### Stored data
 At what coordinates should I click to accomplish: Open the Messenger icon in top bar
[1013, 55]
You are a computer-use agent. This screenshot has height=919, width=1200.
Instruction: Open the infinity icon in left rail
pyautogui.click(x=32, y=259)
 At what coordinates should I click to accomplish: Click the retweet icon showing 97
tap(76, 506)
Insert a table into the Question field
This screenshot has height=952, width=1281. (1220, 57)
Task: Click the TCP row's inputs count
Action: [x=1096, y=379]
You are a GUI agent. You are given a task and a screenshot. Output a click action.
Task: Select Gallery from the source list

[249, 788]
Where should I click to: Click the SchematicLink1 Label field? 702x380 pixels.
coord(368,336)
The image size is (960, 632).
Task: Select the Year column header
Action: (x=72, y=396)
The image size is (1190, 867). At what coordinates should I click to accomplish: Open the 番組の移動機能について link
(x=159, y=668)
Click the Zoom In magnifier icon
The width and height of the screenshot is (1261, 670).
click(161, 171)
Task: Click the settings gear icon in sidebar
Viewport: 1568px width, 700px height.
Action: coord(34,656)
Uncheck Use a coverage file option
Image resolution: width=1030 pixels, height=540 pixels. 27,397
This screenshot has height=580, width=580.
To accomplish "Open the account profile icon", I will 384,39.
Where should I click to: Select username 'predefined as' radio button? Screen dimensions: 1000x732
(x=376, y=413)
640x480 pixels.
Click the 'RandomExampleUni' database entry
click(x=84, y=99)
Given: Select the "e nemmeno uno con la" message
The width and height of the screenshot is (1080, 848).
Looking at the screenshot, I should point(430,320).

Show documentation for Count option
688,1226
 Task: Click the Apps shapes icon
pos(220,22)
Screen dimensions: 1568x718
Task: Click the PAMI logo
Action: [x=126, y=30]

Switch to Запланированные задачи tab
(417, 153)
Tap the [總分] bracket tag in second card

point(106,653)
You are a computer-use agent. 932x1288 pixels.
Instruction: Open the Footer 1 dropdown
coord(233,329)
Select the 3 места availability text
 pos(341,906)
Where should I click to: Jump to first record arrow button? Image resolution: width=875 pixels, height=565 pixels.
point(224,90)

### Problem
Write out precisely the lines from the one holding "Click the 'RandomExampleUni' database entry" through the end of the material, including both of those ends.

### Result for this exercise
Click the 'RandomExampleUni' database entry
click(x=84, y=99)
Given: Select the "e nemmeno uno con la" message
The width and height of the screenshot is (1080, 848).
Looking at the screenshot, I should point(430,320).

Show documentation for Count option
688,1226
 Task: Click the Apps shapes icon
pos(220,22)
Screen dimensions: 1568x718
Task: Click the PAMI logo
Action: [x=126, y=30]

Switch to Запланированные задачи tab
(417, 153)
Tap the [總分] bracket tag in second card

point(106,653)
You are a computer-use agent. 932x1288 pixels.
Instruction: Open the Footer 1 dropdown
coord(233,329)
Select the 3 места availability text
 pos(341,906)
Where should I click to: Jump to first record arrow button? Image resolution: width=875 pixels, height=565 pixels.
point(224,90)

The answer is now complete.